• _Problem to solve_
Quote the items below word for word, starting with the first line and stopping after the line that contains "Action: pyautogui.click(x=79, y=390)".

=== Records for the exercise ===

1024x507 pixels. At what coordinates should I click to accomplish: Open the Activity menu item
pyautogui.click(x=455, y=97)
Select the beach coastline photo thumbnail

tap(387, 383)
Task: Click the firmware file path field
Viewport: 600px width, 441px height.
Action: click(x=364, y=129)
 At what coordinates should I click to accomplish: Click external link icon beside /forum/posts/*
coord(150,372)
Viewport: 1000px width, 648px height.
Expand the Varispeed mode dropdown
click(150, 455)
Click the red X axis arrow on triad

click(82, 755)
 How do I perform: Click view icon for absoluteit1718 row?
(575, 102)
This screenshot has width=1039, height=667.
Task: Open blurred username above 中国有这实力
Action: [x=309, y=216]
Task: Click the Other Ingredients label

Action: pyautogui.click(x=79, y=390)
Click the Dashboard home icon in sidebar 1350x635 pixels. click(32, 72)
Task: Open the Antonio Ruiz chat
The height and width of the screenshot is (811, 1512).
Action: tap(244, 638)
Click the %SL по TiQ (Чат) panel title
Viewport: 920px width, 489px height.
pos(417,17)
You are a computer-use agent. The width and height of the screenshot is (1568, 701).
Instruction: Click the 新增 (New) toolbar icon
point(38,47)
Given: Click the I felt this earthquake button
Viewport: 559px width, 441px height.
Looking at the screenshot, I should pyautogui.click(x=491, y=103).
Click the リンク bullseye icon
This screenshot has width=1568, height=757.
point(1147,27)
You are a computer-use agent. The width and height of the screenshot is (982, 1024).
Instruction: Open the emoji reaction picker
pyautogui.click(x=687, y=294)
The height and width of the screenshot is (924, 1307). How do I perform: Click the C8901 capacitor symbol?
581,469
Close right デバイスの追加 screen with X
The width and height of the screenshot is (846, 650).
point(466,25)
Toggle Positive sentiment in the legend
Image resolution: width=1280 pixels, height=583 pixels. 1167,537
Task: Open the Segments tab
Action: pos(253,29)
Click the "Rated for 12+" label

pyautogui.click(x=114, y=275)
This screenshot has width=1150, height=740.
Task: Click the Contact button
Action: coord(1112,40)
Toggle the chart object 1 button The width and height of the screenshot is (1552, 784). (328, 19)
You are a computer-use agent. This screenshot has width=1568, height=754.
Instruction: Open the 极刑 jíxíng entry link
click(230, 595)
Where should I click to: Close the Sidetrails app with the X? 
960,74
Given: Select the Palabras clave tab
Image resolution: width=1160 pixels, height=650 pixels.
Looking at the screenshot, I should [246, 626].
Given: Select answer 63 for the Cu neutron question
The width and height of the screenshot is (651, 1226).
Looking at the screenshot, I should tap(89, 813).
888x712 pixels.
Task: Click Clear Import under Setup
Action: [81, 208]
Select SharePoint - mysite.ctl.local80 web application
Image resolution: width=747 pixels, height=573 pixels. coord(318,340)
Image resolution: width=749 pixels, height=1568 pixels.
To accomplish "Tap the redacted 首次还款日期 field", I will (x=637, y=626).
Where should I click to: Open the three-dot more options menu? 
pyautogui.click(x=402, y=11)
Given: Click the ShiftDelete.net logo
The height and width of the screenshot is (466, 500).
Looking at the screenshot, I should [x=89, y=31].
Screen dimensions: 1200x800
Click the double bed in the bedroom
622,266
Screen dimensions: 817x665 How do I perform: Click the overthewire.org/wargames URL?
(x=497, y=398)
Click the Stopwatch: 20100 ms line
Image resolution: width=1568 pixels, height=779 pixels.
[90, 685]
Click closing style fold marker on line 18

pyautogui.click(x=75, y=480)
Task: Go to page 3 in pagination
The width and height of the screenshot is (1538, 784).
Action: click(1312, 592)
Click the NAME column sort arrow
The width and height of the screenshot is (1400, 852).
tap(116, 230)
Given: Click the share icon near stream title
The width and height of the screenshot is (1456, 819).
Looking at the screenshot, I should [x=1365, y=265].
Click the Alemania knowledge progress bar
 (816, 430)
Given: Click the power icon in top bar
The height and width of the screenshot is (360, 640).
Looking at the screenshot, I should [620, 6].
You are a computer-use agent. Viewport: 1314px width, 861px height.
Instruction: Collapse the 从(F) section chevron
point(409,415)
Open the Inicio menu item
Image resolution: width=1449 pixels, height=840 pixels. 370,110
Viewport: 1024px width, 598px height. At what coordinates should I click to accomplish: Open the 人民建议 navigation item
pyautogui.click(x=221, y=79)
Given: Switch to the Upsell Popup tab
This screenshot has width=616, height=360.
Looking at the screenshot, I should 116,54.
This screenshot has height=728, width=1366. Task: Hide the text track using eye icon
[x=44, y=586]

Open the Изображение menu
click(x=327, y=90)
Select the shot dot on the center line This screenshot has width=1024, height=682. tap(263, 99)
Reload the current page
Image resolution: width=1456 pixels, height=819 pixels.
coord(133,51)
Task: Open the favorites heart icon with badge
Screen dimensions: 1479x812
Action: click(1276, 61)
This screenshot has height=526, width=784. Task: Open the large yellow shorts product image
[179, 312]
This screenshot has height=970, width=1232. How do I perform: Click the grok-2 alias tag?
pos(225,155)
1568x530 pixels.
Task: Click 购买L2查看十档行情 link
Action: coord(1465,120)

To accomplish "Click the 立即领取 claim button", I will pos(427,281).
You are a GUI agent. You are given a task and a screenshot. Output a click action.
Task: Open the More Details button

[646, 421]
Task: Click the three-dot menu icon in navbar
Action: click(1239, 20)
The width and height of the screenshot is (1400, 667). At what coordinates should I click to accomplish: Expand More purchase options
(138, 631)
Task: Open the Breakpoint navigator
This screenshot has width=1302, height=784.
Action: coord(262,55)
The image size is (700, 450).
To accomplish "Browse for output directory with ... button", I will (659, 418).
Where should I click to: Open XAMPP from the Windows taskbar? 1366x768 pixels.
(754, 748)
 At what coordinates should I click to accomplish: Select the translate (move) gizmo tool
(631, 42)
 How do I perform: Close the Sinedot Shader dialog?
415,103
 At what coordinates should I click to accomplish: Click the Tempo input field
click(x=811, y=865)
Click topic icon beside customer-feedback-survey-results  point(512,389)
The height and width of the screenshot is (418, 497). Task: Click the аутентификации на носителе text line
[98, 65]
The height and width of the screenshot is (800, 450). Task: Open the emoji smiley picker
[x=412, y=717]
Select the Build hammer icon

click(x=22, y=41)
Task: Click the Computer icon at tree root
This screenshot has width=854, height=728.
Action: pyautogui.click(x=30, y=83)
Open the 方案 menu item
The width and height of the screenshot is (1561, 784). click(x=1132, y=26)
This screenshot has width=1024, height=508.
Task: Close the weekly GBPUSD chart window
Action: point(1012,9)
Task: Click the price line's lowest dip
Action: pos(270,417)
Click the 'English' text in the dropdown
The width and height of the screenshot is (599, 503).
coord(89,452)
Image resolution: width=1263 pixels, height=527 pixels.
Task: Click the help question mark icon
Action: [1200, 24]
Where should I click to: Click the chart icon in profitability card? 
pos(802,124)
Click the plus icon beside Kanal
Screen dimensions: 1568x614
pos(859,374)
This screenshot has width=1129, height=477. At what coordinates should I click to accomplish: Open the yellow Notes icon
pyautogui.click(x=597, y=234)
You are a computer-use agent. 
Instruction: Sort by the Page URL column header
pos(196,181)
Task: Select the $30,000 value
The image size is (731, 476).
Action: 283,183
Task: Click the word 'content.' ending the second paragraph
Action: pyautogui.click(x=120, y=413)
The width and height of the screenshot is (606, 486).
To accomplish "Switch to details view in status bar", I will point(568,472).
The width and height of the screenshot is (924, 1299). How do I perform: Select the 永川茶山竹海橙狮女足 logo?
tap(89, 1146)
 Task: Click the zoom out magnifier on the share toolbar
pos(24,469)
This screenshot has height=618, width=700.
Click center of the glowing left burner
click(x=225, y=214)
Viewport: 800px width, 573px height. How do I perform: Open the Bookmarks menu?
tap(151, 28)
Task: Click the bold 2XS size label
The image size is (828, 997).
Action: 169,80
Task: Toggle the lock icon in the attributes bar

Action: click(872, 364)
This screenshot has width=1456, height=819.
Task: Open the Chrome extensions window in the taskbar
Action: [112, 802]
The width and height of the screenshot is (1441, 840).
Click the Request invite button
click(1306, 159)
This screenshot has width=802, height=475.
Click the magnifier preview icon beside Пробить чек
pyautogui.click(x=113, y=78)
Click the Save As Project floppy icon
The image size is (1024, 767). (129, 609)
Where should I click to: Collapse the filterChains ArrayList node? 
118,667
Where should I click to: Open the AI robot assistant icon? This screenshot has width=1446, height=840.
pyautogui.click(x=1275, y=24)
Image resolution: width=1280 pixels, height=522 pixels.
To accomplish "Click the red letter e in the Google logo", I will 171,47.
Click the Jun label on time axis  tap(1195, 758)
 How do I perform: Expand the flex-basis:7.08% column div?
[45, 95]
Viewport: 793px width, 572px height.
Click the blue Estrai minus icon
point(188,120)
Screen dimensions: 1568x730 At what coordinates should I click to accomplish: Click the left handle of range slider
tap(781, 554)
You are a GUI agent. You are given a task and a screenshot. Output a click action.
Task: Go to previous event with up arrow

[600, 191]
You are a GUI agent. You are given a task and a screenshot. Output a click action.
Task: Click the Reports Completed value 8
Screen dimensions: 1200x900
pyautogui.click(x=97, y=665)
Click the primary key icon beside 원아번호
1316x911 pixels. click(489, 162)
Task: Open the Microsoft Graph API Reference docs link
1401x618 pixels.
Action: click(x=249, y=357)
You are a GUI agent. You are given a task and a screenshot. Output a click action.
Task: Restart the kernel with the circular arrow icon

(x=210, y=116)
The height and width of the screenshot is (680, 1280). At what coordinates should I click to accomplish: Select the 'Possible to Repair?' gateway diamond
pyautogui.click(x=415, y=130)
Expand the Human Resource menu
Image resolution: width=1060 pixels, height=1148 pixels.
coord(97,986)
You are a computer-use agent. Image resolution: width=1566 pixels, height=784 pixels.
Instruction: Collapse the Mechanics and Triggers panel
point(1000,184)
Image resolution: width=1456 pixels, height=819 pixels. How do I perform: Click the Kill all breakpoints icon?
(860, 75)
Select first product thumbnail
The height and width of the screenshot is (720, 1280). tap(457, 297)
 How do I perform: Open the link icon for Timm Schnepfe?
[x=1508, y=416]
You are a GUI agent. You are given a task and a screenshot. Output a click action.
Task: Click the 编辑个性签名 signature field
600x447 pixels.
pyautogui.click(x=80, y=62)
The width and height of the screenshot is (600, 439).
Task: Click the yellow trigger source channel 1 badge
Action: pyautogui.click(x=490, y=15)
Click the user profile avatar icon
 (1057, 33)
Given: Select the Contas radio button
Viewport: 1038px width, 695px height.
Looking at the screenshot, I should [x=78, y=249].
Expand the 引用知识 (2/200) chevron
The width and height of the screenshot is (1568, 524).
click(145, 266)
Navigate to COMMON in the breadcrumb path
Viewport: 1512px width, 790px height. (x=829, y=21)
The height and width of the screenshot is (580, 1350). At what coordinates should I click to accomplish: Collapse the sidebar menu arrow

===

• _Solution for this problem_
1024x507 pixels. At what coordinates should I click to accomplish: Open the Activity menu item
pyautogui.click(x=455, y=97)
Select the beach coastline photo thumbnail

tap(387, 383)
Task: Click the firmware file path field
Viewport: 600px width, 441px height.
Action: click(x=364, y=129)
 At what coordinates should I click to accomplish: Click external link icon beside /forum/posts/*
coord(150,372)
Viewport: 1000px width, 648px height.
Expand the Varispeed mode dropdown
click(150, 455)
Click the red X axis arrow on triad

click(82, 755)
 How do I perform: Click view icon for absoluteit1718 row?
(575, 102)
This screenshot has width=1039, height=667.
Task: Open blurred username above 中国有这实力
Action: [x=309, y=216]
Task: Click the Other Ingredients label

Action: pyautogui.click(x=79, y=390)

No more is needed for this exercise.